Q. In your thirty-plus years of doing this, is there a city or a place that has really turned around?

A. We’ve looked back at New York City and we had a major impact on Rockefeller Center, Bryant Park, and the Port Authority Bus Terminal, to name a few. To me, what’s happened to New York is that it has been defined by places and destinations. Redefined, I believe. There are twenty destinations within Central Park that are unique, active places. It’s a systemic change. And then you realize who did this: These places were developed by people—really passionate people. It wasn’t about city government. It was about having people with passionate forces in those areas.

Q. Your organization partners with residents through programs like your Great Cities Initiative. What lessons do you bring to communities to help them galvanize their own passionate citizenry?

A. We’ve created this extremely festive approach, which we call the Place Performance Game. We ask people to go out to the places that are important to them in their community. It might be just one park, it might be ten places all around the city, and they evaluate them and come back and talk about what improvements could be made. It creates this brainstorming activity among people who normally don’t know each other. You see this fundamental shift in people when they realize that they have to be the masters of their own destiny. PPS, which knows as much as anyone does about public spaces, has found that without equivocation, the people in a community are far better than we are at figuring out what to do with their space. We can never, ever do better than a community.

Q. Did you have any idea that your nonprofit would take off like this?

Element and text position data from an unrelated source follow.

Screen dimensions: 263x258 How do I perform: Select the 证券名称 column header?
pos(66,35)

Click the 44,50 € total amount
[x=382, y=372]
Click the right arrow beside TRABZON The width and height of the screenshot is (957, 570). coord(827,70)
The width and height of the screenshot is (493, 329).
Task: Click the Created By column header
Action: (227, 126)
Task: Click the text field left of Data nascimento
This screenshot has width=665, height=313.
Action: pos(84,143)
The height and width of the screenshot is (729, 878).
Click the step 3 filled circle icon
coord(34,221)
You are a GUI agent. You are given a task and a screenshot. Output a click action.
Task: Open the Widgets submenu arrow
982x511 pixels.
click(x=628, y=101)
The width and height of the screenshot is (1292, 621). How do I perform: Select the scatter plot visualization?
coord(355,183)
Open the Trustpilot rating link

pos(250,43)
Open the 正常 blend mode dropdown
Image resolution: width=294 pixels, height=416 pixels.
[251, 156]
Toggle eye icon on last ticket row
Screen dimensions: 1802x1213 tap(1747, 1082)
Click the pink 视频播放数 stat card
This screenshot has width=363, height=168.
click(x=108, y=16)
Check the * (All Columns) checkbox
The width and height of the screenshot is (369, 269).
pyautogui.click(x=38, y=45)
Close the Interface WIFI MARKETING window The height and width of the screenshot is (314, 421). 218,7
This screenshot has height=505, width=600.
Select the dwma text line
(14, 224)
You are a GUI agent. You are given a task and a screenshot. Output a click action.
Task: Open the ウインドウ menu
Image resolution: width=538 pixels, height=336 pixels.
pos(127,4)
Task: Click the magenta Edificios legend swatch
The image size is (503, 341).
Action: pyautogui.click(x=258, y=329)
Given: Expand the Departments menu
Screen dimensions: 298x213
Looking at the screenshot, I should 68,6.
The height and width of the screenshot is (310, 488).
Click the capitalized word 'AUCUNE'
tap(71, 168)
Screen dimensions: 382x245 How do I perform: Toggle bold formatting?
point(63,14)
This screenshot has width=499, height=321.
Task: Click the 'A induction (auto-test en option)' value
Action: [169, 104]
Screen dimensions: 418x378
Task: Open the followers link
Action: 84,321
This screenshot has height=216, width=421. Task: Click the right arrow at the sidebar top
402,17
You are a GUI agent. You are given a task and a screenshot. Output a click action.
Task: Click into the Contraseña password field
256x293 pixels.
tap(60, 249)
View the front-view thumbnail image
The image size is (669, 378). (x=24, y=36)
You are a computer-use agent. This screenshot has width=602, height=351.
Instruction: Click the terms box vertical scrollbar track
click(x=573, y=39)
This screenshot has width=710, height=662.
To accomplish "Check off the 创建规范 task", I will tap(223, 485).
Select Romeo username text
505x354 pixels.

A. I had no idea what I was going to end up doing, but somehow I was confident it was something important. And now, I’m totally humbled by the amazing idea that this is, and how transformative it can be to communities all over the world.

Q. As a journalist who writes about design and development, architecture and culture, and sustainability, I’m seeing all of these different groups start to have the same conversations and begin to recognize that they are all really talking about the same thing: Creating a healthy, happy place.

A. You’re right. What if we built our cities around happiness? What an amazing idea!

Q. Wouldn’t that be something?

A. There won’t be a lot of people that resist that. Imagine saying, “No, we don’t want anyone to be happy about community.” That wouldn’t go over too well. We need excellence. We need places that allow people to develop to their fullest potential. That’s what’s behind all of this. Being comfortable, happy, and feeling good about yourself.